DebtBusters’ has seen an increasing number of people under the age of 25 who are struggling with debt, with almost 30% of new DebtBusters clients under the age of 30.
22 October 2015
A wave of protests has swept across the country with the #FeesMustFall campaigning gaining momentum and strength at a number of tertiary institutions in South Africa. The protests started at Wits where students demonstrated against the proposed 10.5% fee increase for 2016. Other universities had announced similar increases for next year.
“South Africa already has a poor savings culture, but this is perpetuated by young people getting into debt to pay for their studies, before they are employed. The underlying stress at the moment is that these students’ financial health is extremely poor,” noted Ian Wason CEO of DebtBusters, South Africa’s largest debt counsellor.
He added: “Government subsidies have decreased, yet the cost of living has increased. People are struggling to afford food and in some cases are taking on debt to do so. An increase of 10% in tuition fees is excessive and above the current rate of inflation. Students are already struggling to meet the costs associated with higher education, such a large increase will make it even more unattainable for many.”
The reality of the cost of higher education means that many students are in debt before they are employed and have a means of paying it off. DebtBusters’ latest Debtometer revealed an increase in the number of people under the age of 25 who are struggling with debt. The number has increased from 10% of its clients in 2012 to 26% in 2015.

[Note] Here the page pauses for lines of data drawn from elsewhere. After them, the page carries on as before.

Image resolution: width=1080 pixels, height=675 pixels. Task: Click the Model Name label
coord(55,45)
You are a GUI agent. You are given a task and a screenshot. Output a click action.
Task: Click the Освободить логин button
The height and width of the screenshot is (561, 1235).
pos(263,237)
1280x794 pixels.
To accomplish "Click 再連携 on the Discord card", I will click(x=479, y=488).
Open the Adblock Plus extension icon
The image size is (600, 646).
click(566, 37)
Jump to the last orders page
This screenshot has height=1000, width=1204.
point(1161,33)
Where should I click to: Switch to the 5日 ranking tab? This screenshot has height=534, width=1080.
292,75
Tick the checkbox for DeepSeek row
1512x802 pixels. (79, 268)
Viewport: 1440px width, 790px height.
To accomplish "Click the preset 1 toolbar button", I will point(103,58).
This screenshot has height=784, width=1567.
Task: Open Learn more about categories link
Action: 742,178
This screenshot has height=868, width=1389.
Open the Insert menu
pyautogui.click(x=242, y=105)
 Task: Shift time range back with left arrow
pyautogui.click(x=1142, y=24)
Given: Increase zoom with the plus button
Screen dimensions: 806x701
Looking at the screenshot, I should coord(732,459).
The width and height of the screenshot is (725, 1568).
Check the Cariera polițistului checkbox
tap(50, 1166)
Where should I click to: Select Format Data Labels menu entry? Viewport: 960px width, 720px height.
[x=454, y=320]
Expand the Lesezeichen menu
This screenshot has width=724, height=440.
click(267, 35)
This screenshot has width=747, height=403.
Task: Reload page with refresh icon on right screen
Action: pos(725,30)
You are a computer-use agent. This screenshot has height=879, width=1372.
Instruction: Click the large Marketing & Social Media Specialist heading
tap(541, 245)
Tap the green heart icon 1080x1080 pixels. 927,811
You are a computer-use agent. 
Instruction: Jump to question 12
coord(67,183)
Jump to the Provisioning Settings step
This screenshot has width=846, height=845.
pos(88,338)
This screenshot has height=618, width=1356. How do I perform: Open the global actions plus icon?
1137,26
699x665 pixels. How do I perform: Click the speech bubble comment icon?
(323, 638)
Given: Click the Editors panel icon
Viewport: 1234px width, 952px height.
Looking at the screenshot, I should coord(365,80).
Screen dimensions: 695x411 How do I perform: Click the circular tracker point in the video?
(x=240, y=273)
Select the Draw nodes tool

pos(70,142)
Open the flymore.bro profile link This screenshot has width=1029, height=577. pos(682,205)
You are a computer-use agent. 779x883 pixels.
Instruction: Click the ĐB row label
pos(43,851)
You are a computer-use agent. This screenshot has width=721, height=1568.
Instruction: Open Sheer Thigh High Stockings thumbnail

And it is not just the initial cost of the loan that is an expense to students and their families, but the interest charged and the time it will take to pay back the loan as well. Students are also required to apply for a new loan for each year of study, with the application requiring proof of registration from the university and the cost of study for the year.
The cost of a general undergraduate humanities degree at university can cost between about R30 000 and R35 000 for a single year in 2015, depending on the institution that you choose. A private institution may charge more. With an increase of 10%, that would be between R33 000 and R38 500 for 2016.
In addition to this increase, there would be the increased interest charged on a higher loan amount. If a student is being charged 9.5% interest (the current prime lending rate), on a loan of R35 000, that would equate to R38 325 if the loan was paid off in one year. As interest is charged on an annual basis the interest would accumulate the longer you take to pay back the loan.
“In order to improve the debt crisis in South Africa, the issue of people getting into debt so young needs to be addressed. Students need to be made aware of the implications of taking out a loan and how the repayment process works. More needs to be done in order to make education more attainable and affordable, while also allowing the institutions to generate the income that they need in order to offer students the range of academic and social services that students want and expect,” concluded Wason.